## Directions for this task
Go through the entries below. Copy each line in which "screenshot" appears.
── Data supplied
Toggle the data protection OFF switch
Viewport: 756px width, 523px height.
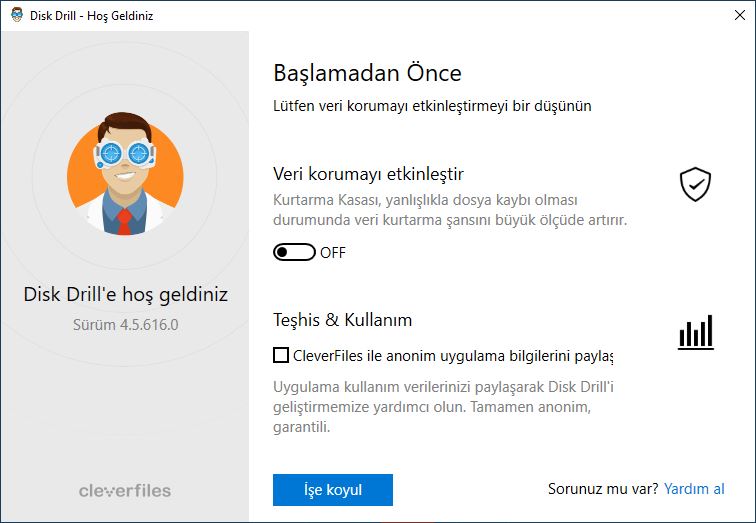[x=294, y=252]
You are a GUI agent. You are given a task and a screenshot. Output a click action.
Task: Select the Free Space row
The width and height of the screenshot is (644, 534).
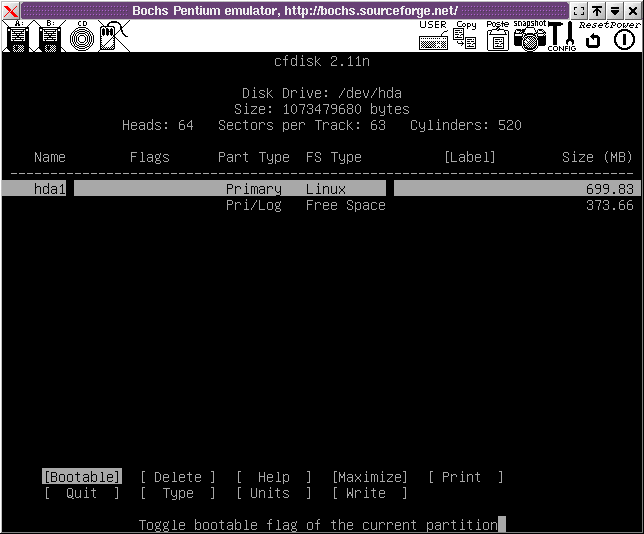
────
## Expected answer
You are a GUI agent. You are given a task and a screenshot. Output a click action.
The width and height of the screenshot is (644, 534).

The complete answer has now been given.